── Exercise input ──

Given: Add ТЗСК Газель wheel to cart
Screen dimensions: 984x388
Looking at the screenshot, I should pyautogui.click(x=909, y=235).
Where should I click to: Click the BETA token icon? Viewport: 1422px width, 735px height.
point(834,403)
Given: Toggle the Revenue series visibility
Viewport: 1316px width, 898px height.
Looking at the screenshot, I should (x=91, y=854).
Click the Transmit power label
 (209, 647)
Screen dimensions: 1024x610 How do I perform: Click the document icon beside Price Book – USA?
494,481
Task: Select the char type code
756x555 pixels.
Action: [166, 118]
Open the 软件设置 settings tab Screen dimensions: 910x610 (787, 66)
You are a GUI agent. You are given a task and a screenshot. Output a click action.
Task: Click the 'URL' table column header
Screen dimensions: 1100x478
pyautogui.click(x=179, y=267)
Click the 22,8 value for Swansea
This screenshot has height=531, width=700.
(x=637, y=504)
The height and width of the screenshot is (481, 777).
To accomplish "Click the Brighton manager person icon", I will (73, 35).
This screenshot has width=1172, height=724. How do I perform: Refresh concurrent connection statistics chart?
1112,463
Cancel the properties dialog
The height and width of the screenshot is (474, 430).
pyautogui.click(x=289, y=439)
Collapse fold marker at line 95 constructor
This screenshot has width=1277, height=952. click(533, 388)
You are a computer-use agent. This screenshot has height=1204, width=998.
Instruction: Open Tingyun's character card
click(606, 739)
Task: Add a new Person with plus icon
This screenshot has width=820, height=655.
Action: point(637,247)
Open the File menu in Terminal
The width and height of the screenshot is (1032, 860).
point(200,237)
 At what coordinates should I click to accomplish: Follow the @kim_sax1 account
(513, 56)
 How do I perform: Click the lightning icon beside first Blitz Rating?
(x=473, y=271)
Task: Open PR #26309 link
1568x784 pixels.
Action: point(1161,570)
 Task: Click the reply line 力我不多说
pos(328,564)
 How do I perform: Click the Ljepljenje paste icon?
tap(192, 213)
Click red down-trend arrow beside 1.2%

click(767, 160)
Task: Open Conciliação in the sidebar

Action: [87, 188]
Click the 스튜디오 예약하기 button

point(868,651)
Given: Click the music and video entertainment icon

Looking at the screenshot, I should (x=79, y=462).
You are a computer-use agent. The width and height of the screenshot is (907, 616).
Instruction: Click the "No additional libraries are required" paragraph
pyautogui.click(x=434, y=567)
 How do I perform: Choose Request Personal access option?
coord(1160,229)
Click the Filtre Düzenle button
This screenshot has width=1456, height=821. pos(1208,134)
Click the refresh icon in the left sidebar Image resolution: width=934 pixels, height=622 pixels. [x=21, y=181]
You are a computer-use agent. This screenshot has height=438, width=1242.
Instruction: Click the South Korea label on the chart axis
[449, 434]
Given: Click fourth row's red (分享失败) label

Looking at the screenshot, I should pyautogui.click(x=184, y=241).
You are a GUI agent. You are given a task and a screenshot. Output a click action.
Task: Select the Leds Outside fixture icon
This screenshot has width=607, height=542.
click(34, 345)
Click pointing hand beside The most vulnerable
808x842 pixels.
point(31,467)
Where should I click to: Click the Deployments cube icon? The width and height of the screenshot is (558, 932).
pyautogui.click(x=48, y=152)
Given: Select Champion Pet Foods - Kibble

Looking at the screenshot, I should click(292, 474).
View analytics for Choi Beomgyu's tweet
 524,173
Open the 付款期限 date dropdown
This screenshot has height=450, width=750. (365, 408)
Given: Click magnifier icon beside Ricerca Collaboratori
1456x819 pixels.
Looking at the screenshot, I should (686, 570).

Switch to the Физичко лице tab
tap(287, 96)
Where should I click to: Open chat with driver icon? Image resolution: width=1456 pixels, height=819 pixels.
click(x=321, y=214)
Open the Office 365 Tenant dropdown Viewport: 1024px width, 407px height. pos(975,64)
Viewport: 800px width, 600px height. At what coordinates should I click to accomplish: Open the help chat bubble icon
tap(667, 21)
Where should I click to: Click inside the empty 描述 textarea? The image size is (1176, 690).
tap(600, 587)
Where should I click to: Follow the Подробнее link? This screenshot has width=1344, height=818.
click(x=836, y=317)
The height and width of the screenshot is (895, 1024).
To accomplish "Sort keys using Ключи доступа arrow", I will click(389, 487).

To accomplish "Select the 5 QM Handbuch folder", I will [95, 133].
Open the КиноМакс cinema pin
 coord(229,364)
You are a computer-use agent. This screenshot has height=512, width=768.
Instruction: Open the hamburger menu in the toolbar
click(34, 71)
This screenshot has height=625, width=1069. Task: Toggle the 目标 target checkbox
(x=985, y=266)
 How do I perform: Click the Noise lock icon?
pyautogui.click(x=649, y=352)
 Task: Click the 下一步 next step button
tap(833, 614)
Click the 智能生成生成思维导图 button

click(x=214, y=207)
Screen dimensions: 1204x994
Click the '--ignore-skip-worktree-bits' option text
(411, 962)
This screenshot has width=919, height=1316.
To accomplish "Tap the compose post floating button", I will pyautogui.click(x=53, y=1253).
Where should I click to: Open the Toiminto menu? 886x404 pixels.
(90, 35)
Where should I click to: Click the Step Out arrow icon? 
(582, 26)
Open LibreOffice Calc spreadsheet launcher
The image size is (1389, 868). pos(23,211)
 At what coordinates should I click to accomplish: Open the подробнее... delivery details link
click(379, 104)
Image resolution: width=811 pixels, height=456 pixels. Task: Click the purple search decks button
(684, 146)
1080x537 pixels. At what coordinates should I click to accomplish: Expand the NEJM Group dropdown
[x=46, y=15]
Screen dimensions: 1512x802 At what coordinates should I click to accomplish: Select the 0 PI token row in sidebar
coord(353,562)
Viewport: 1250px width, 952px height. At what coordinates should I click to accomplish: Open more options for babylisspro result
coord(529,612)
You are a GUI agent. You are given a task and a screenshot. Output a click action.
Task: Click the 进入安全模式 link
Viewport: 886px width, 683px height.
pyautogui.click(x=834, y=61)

───

Can you give every item above again with "Screen dimensions" replaced by "Display size" and everything else left unchanged?

Given: Add ТЗСК Газель wheel to cart
Display size: 984x388
Looking at the screenshot, I should pyautogui.click(x=909, y=235).
Where should I click to: Click the BETA token icon? Viewport: 1422px width, 735px height.
point(834,403)
Given: Toggle the Revenue series visibility
Viewport: 1316px width, 898px height.
Looking at the screenshot, I should (x=91, y=854).
Click the Transmit power label
 (209, 647)
Display size: 1024x610 How do I perform: Click the document icon beside Price Book – USA?
494,481
Task: Select the char type code
756x555 pixels.
Action: [166, 118]
Open the 软件设置 settings tab Display size: 910x610 (787, 66)
You are a GUI agent. You are given a task and a screenshot. Output a click action.
Task: Click the 'URL' table column header
Display size: 1100x478
pyautogui.click(x=179, y=267)
Click the 22,8 value for Swansea
This screenshot has height=531, width=700.
(x=637, y=504)
The height and width of the screenshot is (481, 777).
To accomplish "Click the Brighton manager person icon", I will (73, 35).
This screenshot has width=1172, height=724. How do I perform: Refresh concurrent connection statistics chart?
1112,463
Cancel the properties dialog
The height and width of the screenshot is (474, 430).
pyautogui.click(x=289, y=439)
Collapse fold marker at line 95 constructor
This screenshot has width=1277, height=952. click(533, 388)
You are a computer-use agent. This screenshot has height=1204, width=998.
Instruction: Open Tingyun's character card
click(606, 739)
Task: Add a new Person with plus icon
This screenshot has width=820, height=655.
Action: point(637,247)
Open the File menu in Terminal
The width and height of the screenshot is (1032, 860).
point(200,237)
 At what coordinates should I click to accomplish: Follow the @kim_sax1 account
(513, 56)
 How do I perform: Click the lightning icon beside first Blitz Rating?
(x=473, y=271)
Task: Open PR #26309 link
1568x784 pixels.
Action: point(1161,570)
 Task: Click the reply line 力我不多说
pos(328,564)
 How do I perform: Click the Ljepljenje paste icon?
tap(192, 213)
Click red down-trend arrow beside 1.2%

click(767, 160)
Task: Open Conciliação in the sidebar

Action: [87, 188]
Click the 스튜디오 예약하기 button

point(868,651)
Given: Click the music and video entertainment icon

Looking at the screenshot, I should (x=79, y=462).
You are a computer-use agent. The width and height of the screenshot is (907, 616).
Instruction: Click the "No additional libraries are required" paragraph
pyautogui.click(x=434, y=567)
 How do I perform: Choose Request Personal access option?
coord(1160,229)
Click the Filtre Düzenle button
This screenshot has width=1456, height=821. pos(1208,134)
Click the refresh icon in the left sidebar Image resolution: width=934 pixels, height=622 pixels. [x=21, y=181]
You are a computer-use agent. This screenshot has height=438, width=1242.
Instruction: Click the South Korea label on the chart axis
[449, 434]
Given: Click fourth row's red (分享失败) label

Looking at the screenshot, I should pyautogui.click(x=184, y=241).
You are a GUI agent. You are given a task and a screenshot. Output a click action.
Task: Select the Leds Outside fixture icon
This screenshot has width=607, height=542.
click(34, 345)
Click pointing hand beside The most vulnerable
808x842 pixels.
point(31,467)
Where should I click to: Click the Deployments cube icon? The width and height of the screenshot is (558, 932).
pyautogui.click(x=48, y=152)
Given: Select Champion Pet Foods - Kibble

Looking at the screenshot, I should click(292, 474).
View analytics for Choi Beomgyu's tweet
 524,173
Open the 付款期限 date dropdown
This screenshot has height=450, width=750. (365, 408)
Given: Click magnifier icon beside Ricerca Collaboratori
1456x819 pixels.
Looking at the screenshot, I should (686, 570).

Switch to the Физичко лице tab
tap(287, 96)
Where should I click to: Open chat with driver icon? Image resolution: width=1456 pixels, height=819 pixels.
click(x=321, y=214)
Open the Office 365 Tenant dropdown Viewport: 1024px width, 407px height. pos(975,64)
Viewport: 800px width, 600px height. At what coordinates should I click to accomplish: Open the help chat bubble icon
tap(667, 21)
Where should I click to: Click inside the empty 描述 textarea? The image size is (1176, 690).
tap(600, 587)
Where should I click to: Follow the Подробнее link? This screenshot has width=1344, height=818.
click(x=836, y=317)
The height and width of the screenshot is (895, 1024).
To accomplish "Sort keys using Ключи доступа arrow", I will click(389, 487).

To accomplish "Select the 5 QM Handbuch folder", I will [95, 133].
Open the КиноМакс cinema pin
 coord(229,364)
You are a computer-use agent. This screenshot has height=512, width=768.
Instruction: Open the hamburger menu in the toolbar
click(34, 71)
This screenshot has height=625, width=1069. Task: Toggle the 目标 target checkbox
(x=985, y=266)
 How do I perform: Click the Noise lock icon?
pyautogui.click(x=649, y=352)
 Task: Click the 下一步 next step button
tap(833, 614)
Click the 智能生成生成思维导图 button

click(x=214, y=207)
Display size: 1204x994
Click the '--ignore-skip-worktree-bits' option text
(411, 962)
This screenshot has width=919, height=1316.
To accomplish "Tap the compose post floating button", I will pyautogui.click(x=53, y=1253).
Where should I click to: Open the Toiminto menu? 886x404 pixels.
(90, 35)
Where should I click to: Click the Step Out arrow icon? 
(582, 26)
Open LibreOffice Calc spreadsheet launcher
The image size is (1389, 868). pos(23,211)
 At what coordinates should I click to accomplish: Open the подробнее... delivery details link
click(379, 104)
Image resolution: width=811 pixels, height=456 pixels. Task: Click the purple search decks button
(684, 146)
1080x537 pixels. At what coordinates should I click to accomplish: Expand the NEJM Group dropdown
[x=46, y=15]
Display size: 1512x802 At what coordinates should I click to accomplish: Select the 0 PI token row in sidebar
coord(353,562)
Viewport: 1250px width, 952px height. At what coordinates should I click to accomplish: Open more options for babylisspro result
coord(529,612)
You are a GUI agent. You are given a task and a screenshot. Output a click action.
Task: Click the 进入安全模式 link
Viewport: 886px width, 683px height.
pyautogui.click(x=834, y=61)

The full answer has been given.